Wednesday, 18 July 2018: 16:00
Oral Presentation
Rose COOK, UCL University College London, United Kingdom
Margaret O'BRIEN, University College London, United Kingdom
Flexible working time arrangements (FWTAs) enable employees to alter the schedule or location of work. FWTAs can help parents to manage conflicts between work and family life, and to share caring responsibilities more equally. In the UK, all employees have a legal right to request FWTAs, but there is growing concern that some parents, particularly fathers, may have limited access to FWTAs in practice. Sociological theory and research suggests that the management of family and working life is the outcome of a combination of constraints and enabling factors at both the individual, household, and structural levels (Hobson, 2011), and that time flexibility is both a gendered and a classed phenomenon (Gerstel and Clawson, 2014). Utilising this perspective, and focusing on fathers who are commonly overlooked in discussions of work flexibility, the paper analyses inequalities in fathers’ access to FWTAs, concentrating on variations by occupation and economic sector. This focus is important in the UK context, where austerity policies since the 2008 recession have led to concern about receding employee rights, particularly among the so-called ‘precariat’ class (Standing, 2016).

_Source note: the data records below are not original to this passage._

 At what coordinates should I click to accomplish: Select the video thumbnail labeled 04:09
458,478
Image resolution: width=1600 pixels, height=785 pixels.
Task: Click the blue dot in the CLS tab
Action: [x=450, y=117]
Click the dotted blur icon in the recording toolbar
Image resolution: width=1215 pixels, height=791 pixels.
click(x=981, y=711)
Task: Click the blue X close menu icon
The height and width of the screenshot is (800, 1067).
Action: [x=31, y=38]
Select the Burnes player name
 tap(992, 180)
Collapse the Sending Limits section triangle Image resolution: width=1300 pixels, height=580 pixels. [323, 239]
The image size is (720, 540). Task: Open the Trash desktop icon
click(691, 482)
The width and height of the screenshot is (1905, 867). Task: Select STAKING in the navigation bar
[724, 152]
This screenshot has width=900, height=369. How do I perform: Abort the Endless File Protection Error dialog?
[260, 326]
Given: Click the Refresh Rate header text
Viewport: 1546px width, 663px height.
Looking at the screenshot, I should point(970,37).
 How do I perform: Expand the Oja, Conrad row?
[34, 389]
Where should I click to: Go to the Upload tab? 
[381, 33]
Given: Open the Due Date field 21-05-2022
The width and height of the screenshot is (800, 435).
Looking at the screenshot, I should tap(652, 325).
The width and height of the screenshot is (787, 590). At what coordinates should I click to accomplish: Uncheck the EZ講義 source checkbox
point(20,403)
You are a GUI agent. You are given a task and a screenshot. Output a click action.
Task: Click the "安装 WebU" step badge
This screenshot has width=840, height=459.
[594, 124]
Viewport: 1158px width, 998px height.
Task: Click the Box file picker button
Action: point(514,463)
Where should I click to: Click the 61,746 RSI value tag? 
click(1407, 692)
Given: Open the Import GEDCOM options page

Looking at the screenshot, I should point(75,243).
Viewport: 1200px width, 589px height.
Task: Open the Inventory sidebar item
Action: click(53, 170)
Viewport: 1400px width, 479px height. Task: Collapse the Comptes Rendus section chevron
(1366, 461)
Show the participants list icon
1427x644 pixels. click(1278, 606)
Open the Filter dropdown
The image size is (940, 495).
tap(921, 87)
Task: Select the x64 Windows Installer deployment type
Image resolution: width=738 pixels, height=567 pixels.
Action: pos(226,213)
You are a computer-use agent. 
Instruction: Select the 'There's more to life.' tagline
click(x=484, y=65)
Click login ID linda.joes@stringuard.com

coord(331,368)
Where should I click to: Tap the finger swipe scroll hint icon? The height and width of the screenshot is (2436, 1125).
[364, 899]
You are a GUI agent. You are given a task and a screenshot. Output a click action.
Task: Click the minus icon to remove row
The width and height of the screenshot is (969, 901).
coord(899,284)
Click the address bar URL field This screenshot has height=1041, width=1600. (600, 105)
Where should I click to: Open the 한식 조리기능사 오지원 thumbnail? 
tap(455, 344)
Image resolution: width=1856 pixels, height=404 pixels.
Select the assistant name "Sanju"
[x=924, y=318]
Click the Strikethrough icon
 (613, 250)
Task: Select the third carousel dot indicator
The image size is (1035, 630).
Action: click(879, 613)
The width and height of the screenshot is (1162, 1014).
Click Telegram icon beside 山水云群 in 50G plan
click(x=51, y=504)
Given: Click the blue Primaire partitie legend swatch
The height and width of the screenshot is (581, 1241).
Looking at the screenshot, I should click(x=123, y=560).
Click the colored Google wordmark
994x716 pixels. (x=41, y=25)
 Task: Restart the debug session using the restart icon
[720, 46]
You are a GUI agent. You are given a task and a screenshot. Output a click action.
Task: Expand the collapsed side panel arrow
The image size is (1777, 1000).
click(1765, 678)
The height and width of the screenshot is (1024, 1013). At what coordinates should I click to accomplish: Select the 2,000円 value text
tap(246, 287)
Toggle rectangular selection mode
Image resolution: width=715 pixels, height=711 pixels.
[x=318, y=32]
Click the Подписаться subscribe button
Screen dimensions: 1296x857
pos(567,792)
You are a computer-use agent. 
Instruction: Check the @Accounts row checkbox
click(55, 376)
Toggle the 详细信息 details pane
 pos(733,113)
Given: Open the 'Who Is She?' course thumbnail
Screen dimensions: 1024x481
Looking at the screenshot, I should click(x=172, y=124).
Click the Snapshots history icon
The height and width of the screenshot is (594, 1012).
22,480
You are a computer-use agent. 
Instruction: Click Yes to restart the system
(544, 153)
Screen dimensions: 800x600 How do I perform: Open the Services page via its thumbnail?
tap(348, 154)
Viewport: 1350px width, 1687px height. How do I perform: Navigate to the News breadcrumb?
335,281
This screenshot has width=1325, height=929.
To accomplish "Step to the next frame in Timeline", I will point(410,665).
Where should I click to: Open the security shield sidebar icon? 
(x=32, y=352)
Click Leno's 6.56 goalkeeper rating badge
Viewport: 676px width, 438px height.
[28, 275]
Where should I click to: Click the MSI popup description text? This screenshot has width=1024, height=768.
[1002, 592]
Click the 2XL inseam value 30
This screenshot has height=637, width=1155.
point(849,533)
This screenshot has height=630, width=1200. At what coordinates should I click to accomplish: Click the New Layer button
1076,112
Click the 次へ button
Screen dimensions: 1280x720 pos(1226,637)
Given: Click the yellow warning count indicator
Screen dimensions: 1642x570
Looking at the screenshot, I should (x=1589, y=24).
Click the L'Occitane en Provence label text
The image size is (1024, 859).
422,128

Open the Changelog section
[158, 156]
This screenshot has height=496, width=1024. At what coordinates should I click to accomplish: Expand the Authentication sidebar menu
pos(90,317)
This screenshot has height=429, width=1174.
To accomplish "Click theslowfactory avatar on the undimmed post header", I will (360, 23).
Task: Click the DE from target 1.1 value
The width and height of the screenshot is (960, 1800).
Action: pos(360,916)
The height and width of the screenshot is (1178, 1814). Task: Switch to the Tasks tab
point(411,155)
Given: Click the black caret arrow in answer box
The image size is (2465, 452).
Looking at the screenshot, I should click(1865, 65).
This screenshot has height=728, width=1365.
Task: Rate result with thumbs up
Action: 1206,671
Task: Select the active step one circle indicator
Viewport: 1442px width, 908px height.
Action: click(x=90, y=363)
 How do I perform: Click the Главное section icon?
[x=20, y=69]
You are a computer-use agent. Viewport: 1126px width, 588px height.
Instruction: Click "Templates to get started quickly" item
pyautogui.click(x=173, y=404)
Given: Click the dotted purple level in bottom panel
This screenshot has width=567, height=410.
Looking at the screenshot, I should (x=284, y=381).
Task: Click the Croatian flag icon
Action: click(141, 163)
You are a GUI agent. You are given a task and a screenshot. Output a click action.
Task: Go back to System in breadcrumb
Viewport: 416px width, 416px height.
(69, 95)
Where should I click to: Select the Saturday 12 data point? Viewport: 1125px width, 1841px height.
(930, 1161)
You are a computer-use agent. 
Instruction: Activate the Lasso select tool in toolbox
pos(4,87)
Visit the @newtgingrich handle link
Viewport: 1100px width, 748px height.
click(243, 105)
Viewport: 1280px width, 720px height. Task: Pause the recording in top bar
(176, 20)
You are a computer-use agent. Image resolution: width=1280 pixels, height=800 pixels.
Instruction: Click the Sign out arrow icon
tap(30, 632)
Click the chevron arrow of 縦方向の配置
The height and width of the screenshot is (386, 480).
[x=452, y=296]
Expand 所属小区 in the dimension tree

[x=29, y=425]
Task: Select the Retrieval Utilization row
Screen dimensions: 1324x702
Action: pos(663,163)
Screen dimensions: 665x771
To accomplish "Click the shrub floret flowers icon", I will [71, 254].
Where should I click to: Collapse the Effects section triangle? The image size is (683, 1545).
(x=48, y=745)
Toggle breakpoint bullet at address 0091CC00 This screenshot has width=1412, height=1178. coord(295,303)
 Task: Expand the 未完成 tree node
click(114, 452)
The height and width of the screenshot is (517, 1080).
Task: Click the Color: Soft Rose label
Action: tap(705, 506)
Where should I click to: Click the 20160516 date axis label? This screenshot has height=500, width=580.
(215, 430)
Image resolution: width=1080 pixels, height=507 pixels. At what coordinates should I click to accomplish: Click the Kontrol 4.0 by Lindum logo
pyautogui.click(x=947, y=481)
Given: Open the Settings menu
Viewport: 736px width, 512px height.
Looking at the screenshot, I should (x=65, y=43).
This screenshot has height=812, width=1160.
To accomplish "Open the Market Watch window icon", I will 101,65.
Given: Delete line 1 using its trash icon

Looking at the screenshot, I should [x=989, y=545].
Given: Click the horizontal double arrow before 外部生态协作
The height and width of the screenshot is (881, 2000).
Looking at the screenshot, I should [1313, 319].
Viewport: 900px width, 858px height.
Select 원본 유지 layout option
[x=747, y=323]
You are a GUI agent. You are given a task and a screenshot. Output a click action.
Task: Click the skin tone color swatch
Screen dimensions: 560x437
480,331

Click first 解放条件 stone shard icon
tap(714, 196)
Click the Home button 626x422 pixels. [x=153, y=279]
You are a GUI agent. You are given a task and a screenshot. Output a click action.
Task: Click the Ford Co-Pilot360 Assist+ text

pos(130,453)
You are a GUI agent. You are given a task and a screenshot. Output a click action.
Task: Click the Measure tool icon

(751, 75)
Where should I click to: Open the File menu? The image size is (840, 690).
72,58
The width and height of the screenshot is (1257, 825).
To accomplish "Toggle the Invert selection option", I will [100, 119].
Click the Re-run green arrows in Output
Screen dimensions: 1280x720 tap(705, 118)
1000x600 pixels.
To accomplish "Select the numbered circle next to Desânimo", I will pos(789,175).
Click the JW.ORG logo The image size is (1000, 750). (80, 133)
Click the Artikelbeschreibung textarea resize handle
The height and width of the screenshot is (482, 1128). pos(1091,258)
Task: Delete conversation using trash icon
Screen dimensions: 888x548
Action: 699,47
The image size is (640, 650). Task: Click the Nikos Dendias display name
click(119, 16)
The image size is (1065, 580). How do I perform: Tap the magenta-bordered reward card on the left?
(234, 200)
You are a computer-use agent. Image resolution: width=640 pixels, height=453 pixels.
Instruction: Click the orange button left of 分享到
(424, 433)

The paper uses cross-sectional data from Wave 6 of Understanding Society, the UK’s household longitudinal study, collected in 2015. This provides recent, nationally representative employee-reported data on availability and use of FWTAs. The analysis considers a subsample of employee fathers (N= 4500). The dependent variables are fathers’ reports of availability and use of FWTAs. The independent variables are fathers’ occupation, economic sector, as well as the gender composition of employees’ job and other important control variables such as partner’s economic status, children’s characteristics, and earnings.

The paper identifies socio-economic and sector barriers to fathers accessing FWTAs. With a focus on inequality between fathers, it highlights limitations in ‘work-life balance’ policies, which claim to provide equal access to FWTAs for all employees.